Try it: Write out exactly the lines below that run from the one containing "Open the Days unit selector" through the one containing "Given: Open the three-dot post options menu", both included, with no other lines.

Provided data:
────────────────

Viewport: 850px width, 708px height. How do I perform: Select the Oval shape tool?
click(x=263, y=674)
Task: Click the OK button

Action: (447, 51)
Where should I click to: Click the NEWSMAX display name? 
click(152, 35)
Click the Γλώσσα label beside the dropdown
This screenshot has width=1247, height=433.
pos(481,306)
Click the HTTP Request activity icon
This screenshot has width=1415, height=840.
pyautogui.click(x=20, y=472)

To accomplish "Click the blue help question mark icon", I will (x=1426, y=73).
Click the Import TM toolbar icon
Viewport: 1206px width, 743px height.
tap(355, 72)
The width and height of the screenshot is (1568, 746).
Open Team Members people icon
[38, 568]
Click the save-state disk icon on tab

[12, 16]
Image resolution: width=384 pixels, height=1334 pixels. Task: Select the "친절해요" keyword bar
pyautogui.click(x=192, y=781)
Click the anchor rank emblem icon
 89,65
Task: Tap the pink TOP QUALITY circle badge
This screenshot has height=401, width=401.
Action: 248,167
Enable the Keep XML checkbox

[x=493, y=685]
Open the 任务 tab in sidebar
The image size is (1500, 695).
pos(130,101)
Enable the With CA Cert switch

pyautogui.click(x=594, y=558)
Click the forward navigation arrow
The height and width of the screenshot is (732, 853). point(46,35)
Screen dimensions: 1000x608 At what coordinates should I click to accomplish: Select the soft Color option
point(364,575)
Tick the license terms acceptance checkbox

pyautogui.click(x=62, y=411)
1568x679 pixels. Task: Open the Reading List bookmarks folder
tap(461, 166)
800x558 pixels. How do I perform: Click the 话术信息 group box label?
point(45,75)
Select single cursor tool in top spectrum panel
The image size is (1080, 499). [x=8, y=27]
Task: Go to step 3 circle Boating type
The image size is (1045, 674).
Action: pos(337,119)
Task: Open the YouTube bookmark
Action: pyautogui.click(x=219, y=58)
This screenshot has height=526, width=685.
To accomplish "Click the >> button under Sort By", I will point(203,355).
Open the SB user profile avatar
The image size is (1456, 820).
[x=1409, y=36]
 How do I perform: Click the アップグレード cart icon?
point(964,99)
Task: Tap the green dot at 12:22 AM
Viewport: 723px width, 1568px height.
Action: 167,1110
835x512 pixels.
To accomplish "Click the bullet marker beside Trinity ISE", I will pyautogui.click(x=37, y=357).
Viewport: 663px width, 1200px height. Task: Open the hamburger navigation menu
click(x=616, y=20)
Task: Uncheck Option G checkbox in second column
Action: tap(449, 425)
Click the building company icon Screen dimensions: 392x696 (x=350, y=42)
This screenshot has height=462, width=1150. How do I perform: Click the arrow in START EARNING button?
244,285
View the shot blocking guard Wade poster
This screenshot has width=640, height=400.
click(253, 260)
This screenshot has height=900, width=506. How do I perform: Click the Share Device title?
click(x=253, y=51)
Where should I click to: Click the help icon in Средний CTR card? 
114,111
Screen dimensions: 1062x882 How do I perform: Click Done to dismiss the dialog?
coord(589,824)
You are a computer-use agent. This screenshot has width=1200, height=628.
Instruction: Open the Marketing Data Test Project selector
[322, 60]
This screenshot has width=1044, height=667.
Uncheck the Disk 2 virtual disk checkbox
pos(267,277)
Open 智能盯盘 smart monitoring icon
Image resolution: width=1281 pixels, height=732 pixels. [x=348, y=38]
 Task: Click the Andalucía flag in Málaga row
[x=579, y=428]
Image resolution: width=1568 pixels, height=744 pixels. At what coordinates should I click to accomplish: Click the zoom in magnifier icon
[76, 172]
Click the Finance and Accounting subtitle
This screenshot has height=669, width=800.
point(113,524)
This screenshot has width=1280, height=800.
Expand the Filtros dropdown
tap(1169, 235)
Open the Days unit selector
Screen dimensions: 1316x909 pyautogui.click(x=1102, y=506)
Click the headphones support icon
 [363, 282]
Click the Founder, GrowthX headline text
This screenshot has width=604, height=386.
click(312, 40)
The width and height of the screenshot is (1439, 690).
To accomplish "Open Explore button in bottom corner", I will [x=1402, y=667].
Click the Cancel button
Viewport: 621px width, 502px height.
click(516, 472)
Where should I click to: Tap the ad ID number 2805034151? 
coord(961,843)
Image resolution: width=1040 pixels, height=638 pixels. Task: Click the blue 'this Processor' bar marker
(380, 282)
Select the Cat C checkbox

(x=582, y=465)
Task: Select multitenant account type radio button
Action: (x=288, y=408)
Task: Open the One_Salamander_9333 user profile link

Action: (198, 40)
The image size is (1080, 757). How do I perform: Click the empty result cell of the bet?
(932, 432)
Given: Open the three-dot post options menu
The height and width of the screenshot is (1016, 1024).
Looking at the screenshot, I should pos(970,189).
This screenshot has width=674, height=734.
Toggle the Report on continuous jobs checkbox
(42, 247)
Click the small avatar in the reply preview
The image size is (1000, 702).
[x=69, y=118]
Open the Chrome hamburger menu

────────────────

Answer to this problem:
Open the Days unit selector
Screen dimensions: 1316x909 pyautogui.click(x=1102, y=506)
Click the headphones support icon
 [363, 282]
Click the Founder, GrowthX headline text
This screenshot has width=604, height=386.
click(312, 40)
The width and height of the screenshot is (1439, 690).
To accomplish "Open Explore button in bottom corner", I will [x=1402, y=667].
Click the Cancel button
Viewport: 621px width, 502px height.
click(516, 472)
Where should I click to: Tap the ad ID number 2805034151? 
coord(961,843)
Image resolution: width=1040 pixels, height=638 pixels. Task: Click the blue 'this Processor' bar marker
(380, 282)
Select the Cat C checkbox

(x=582, y=465)
Task: Select multitenant account type radio button
Action: (x=288, y=408)
Task: Open the One_Salamander_9333 user profile link

Action: (198, 40)
The image size is (1080, 757). How do I perform: Click the empty result cell of the bet?
(932, 432)
Given: Open the three-dot post options menu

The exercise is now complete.